Copy out the data word for word, from its first line through the line containing "Action: 503,23". Leave the pictures out.

## START Data listing

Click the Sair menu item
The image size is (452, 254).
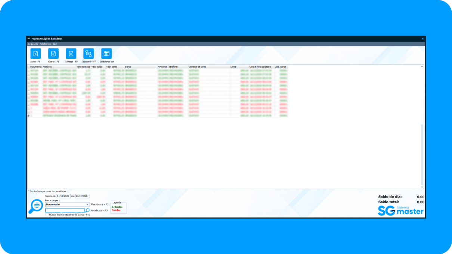55,44
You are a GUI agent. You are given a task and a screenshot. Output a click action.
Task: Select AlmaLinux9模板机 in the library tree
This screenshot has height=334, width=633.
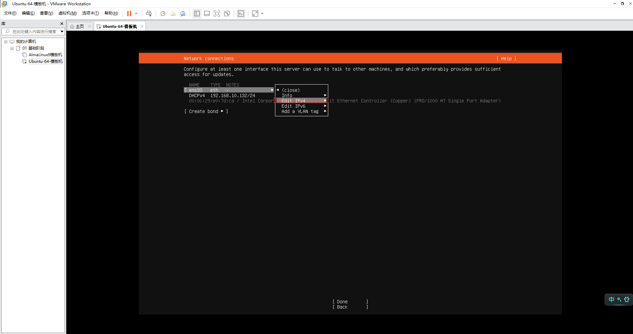point(45,55)
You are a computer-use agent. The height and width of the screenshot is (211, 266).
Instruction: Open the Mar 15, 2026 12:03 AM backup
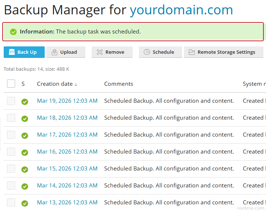point(67,169)
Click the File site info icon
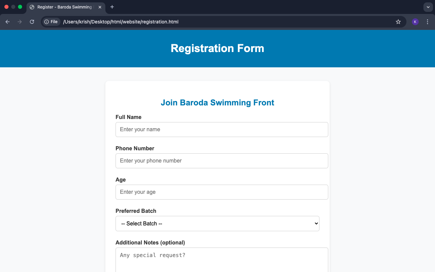 point(51,22)
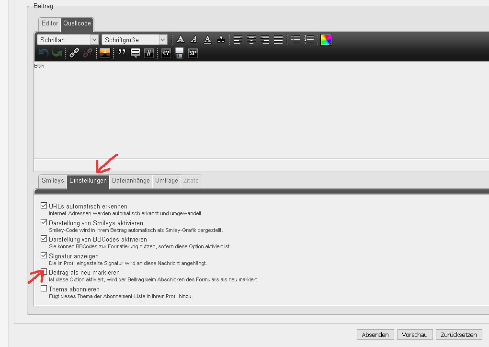Click the undo arrow icon

pyautogui.click(x=44, y=53)
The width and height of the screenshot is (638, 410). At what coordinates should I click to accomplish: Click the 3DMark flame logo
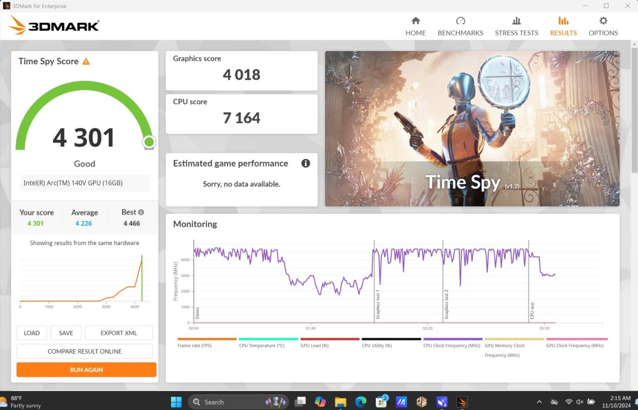(17, 24)

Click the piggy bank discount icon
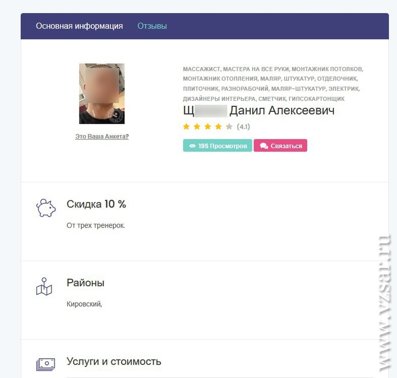46,208
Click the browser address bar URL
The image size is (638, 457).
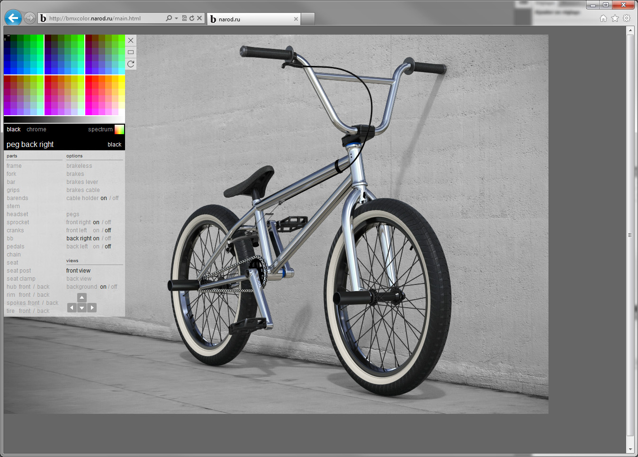click(x=95, y=18)
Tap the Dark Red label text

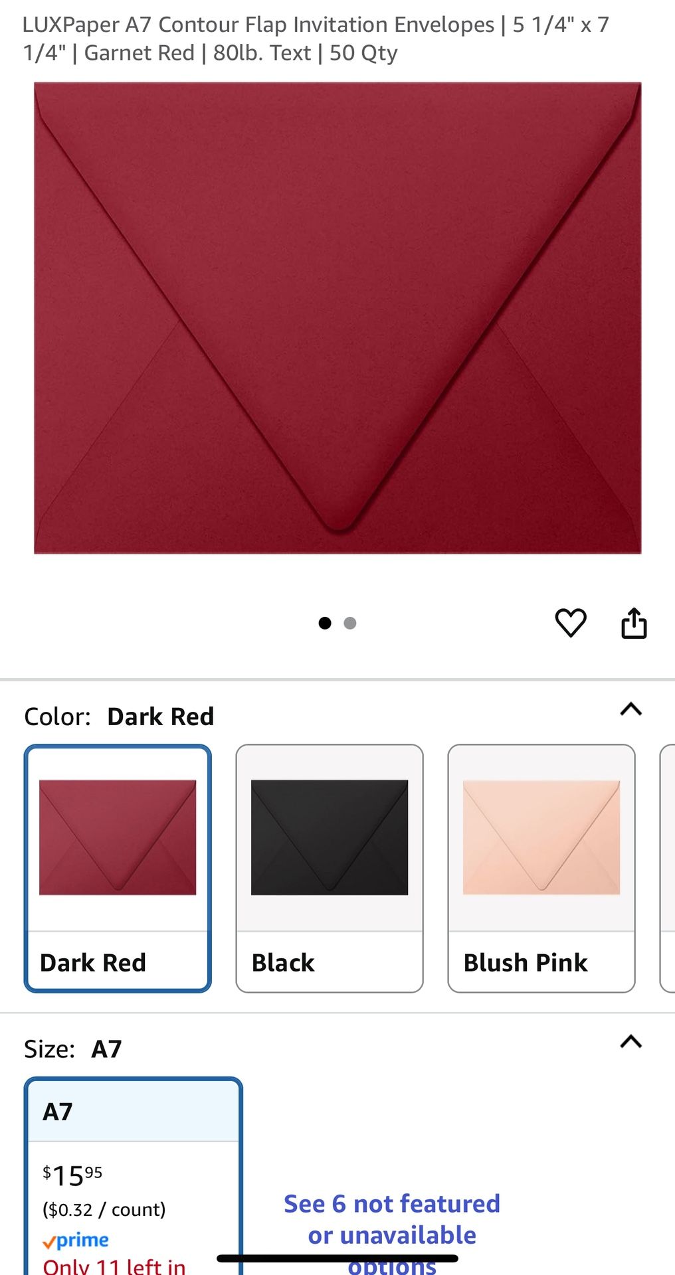93,962
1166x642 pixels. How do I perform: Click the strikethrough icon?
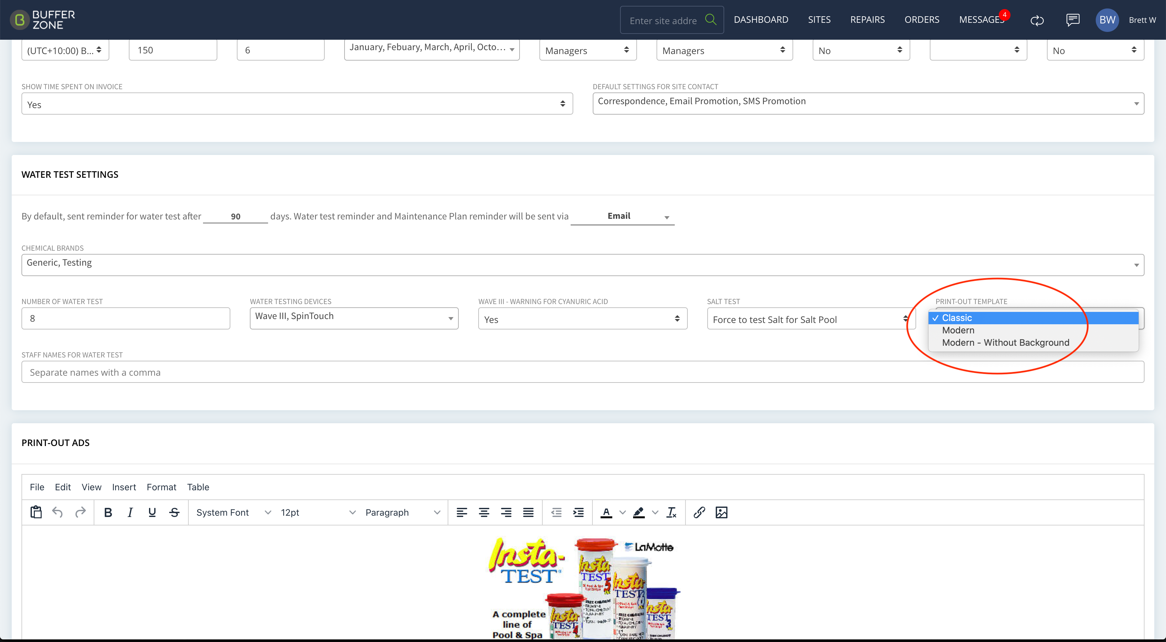coord(174,512)
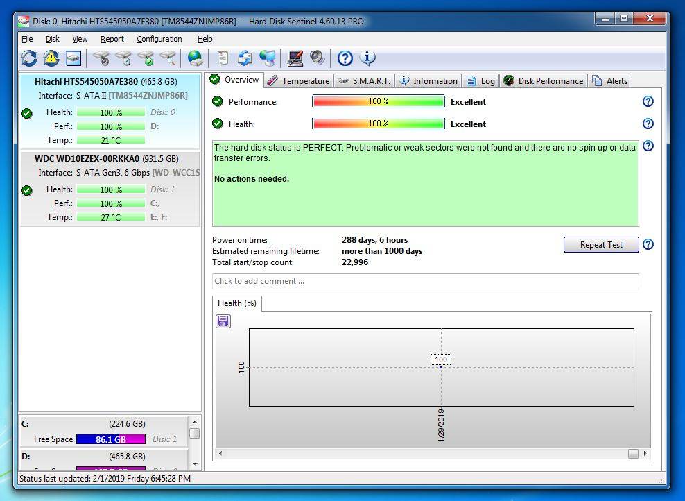This screenshot has width=685, height=501.
Task: Click the monitor with pen toolbar icon
Action: [x=295, y=58]
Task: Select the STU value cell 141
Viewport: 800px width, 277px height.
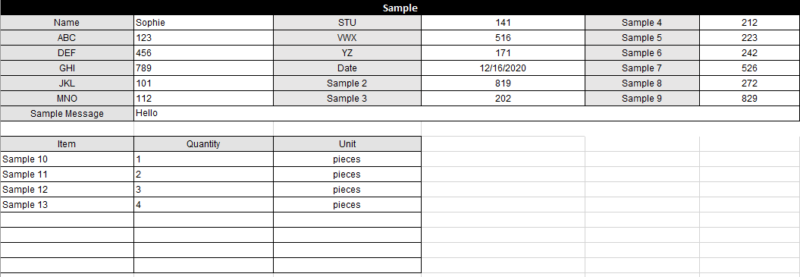Action: 503,23
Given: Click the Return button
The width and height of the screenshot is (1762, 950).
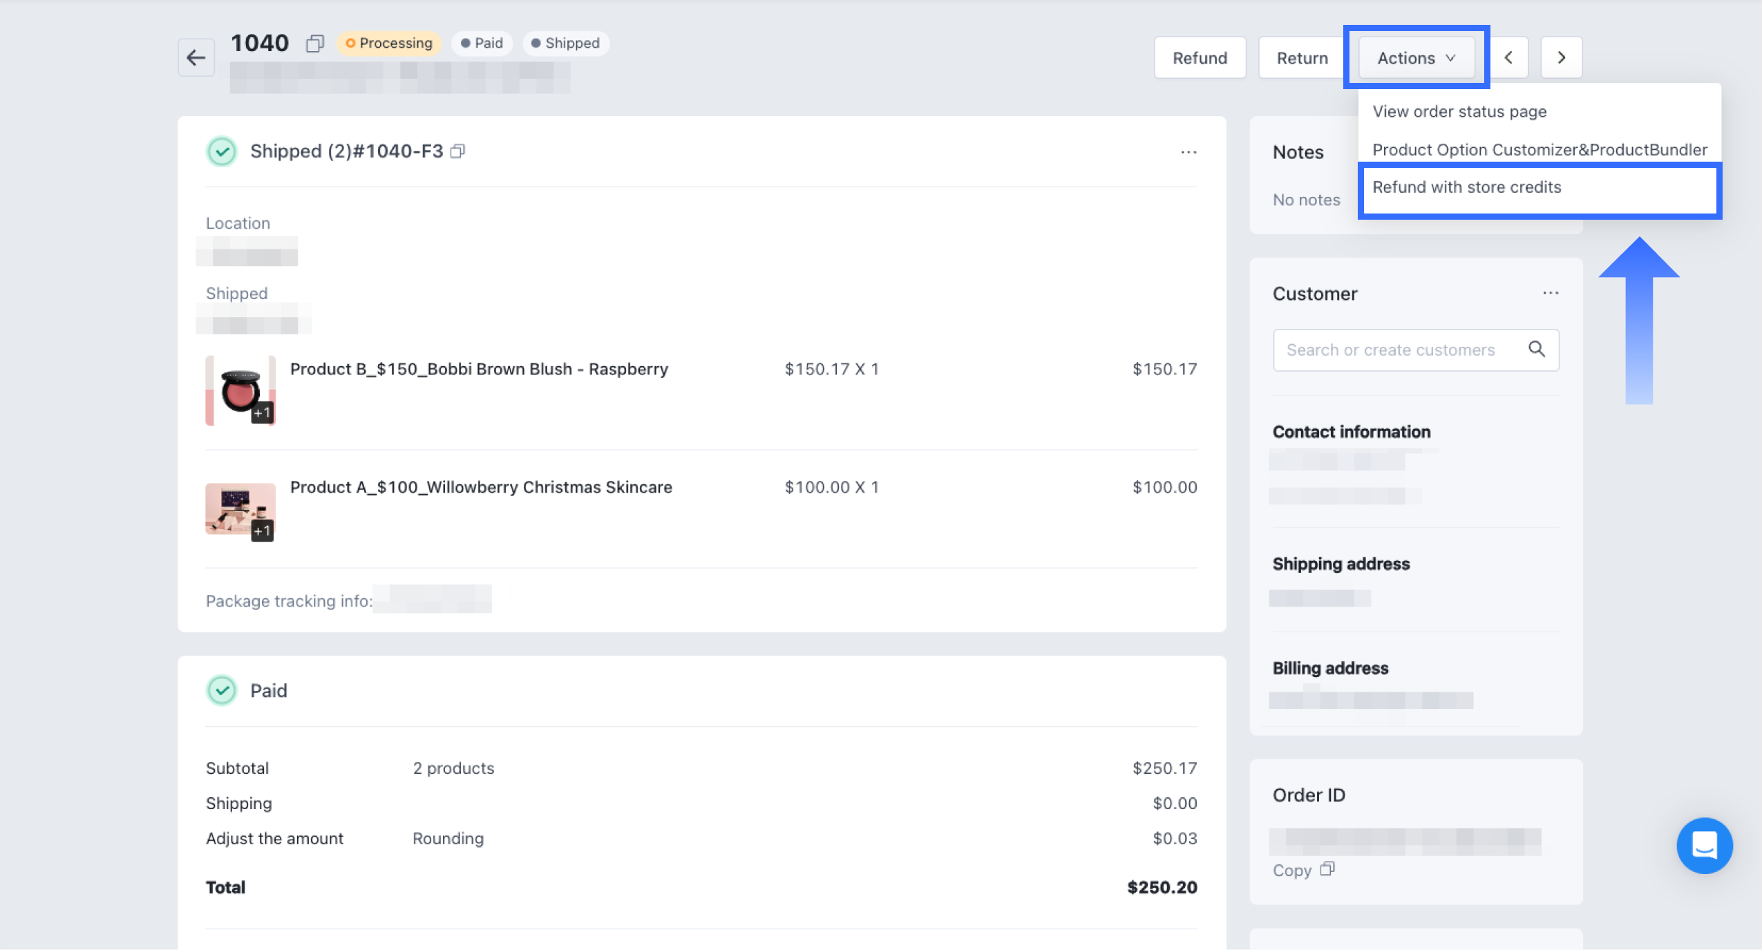Looking at the screenshot, I should tap(1302, 58).
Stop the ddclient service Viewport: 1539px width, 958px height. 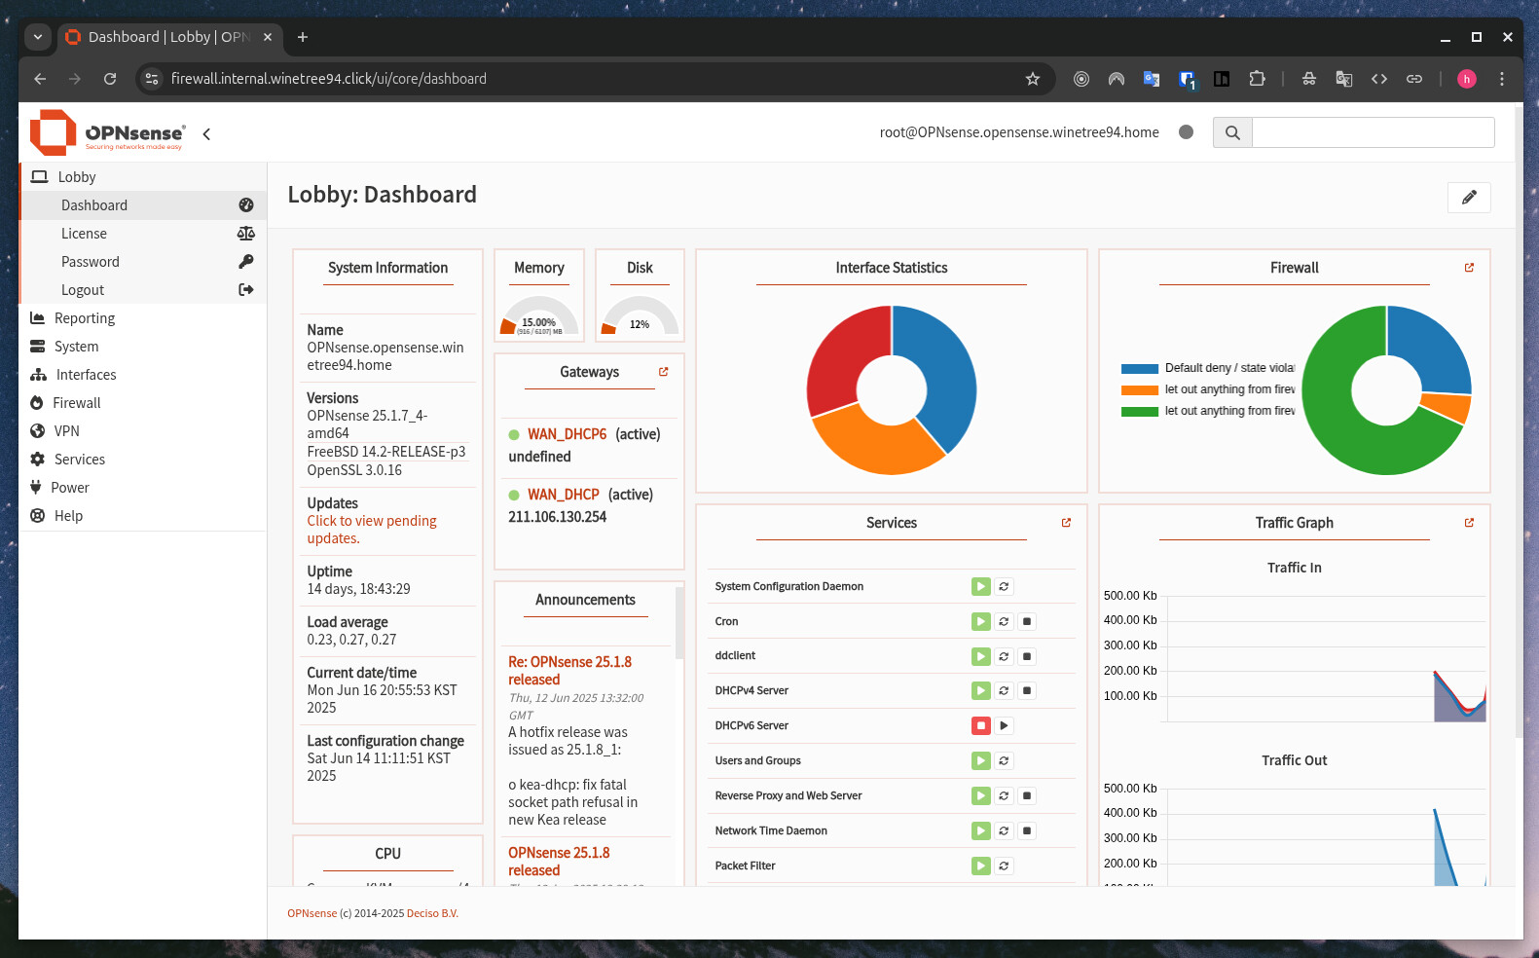pos(1027,656)
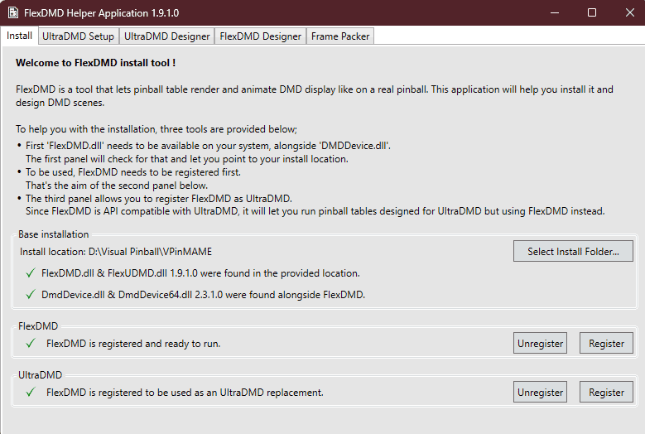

## END Data listing

#### [Exercise output]
Click the Sair menu item
The image size is (452, 254).
55,44
You are a GUI agent. You are given a task and a screenshot. Output a click action.
Task: Select AlmaLinux9模板机 in the library tree
This screenshot has height=334, width=633.
point(45,55)
You are a computer-use agent. The height and width of the screenshot is (211, 266).
Instruction: Open the Mar 15, 2026 12:03 AM backup
point(67,169)
Click the File site info icon
 point(51,22)
Click the undo arrow icon

pyautogui.click(x=44, y=53)
The width and height of the screenshot is (638, 410). At what coordinates should I click to accomplish: Click the 3DMark flame logo
(17, 24)

Click the piggy bank discount icon
46,208
Click the browser address bar URL
The image size is (638, 457).
click(x=95, y=18)
Tap the Dark Red label text

93,962
1166x642 pixels. How do I perform: Click the strikethrough icon?
coord(174,512)
This screenshot has width=685, height=501.
Task: Click the monitor with pen toolbar icon
Action: [x=295, y=58]
Task: Select the STU value cell 141
Viewport: 800px width, 277px height.
Action: 503,23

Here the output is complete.